Kenny Wilson, the company’s chief executive, said during the summer that despite the “volatile and uncertain trading environment, we have a very clear strategy in place supported by a strong brand and consumer connections, and I am confident in the outlook for the business”.
The valuation expected to be sought by Permira, and the size of any primary capital-raising, were unclear on Tuesday.
Sources said that a number of other banks had been appointed to work as bookrunners on the IPO.
An outright sale to another party is not completely out of the question, but a previous effort to explore such a deal did not yield sufficiently attractive or concrete offers.
Dr Martens, which traces its origins back to the Griggs family’s bootmaking exploits in Wollaston, Northamptonshire, in the early 20th Century, became internationally famous from the 1960s, when its durable boots were adopted by skinheads as an expression of working-class solidarity.
Although they have at times fallen out of fashion, the brand has staged a revival in recent years, and was sold by the Griggs family in October 2013 for £300m.
The company trades from more than 100 of its own stores, having opened 25 during the 2017-18 financial year.
It shifted production to the Far East in 2000 but moved it back to its original factory seven years later.
Last year, it said it would invest £2m in the Northamptonshire site and create a new visitor and heritage centre for DM devotees.
Dr Martens’ fortunes contrast with those of other venerable names in the footwear industry.

----------------

» Work to complete: Please rewrite the Dr Martens text starting with "Sources said that" and going on through "or concrete offers.", putting "underwriters" in place of "bookrunners".

» Excerpted data:
----------------

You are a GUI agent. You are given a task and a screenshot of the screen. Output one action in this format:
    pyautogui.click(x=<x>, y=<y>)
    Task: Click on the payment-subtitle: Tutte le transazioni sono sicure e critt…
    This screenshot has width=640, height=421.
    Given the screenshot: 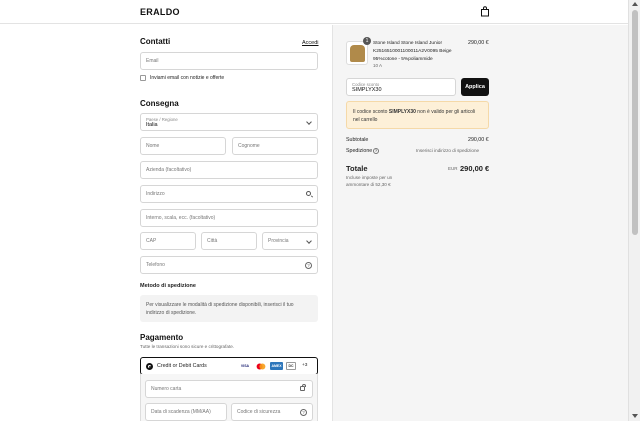 What is the action you would take?
    pyautogui.click(x=188, y=346)
    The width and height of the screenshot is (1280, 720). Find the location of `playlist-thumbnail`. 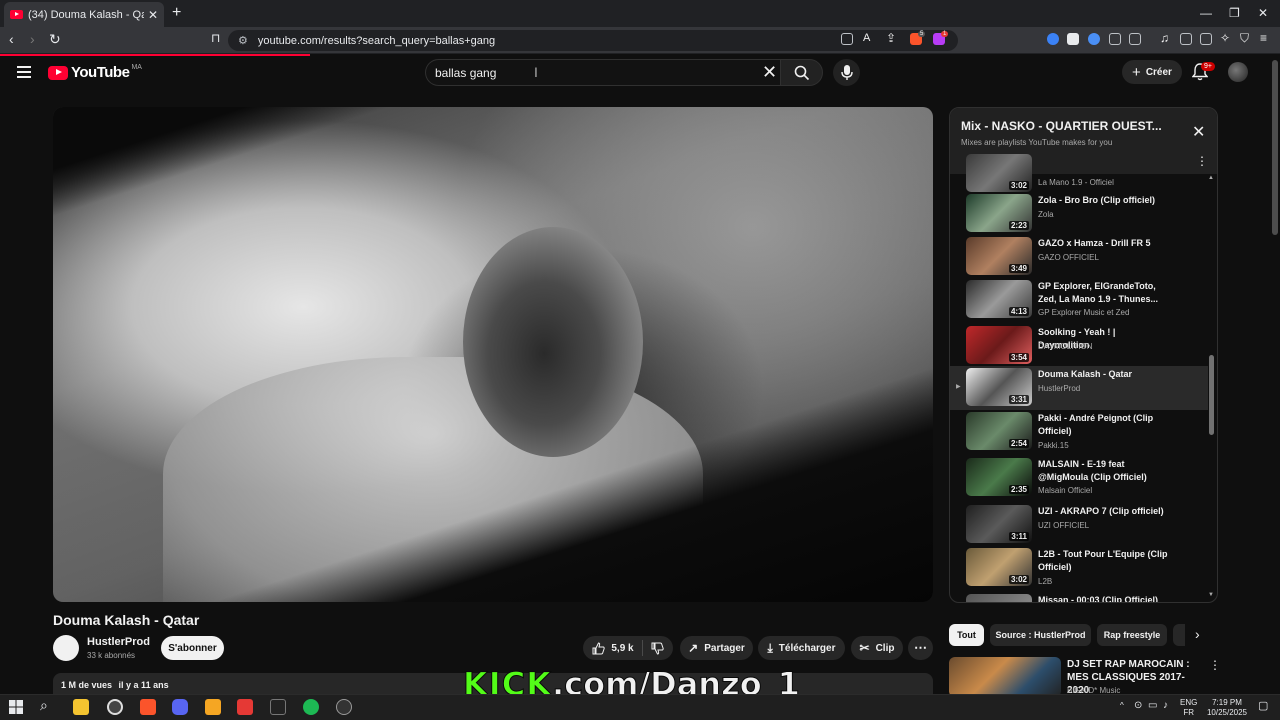

playlist-thumbnail is located at coordinates (999, 598).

----------------

» Answer to this exercise:
Sources said that a number of other banks had been appointed to work as underwriters on the IPO.
An outright sale to another party is not completely out of the question, but a previous effort to explore such a deal did not yield sufficiently attractive or concrete offers.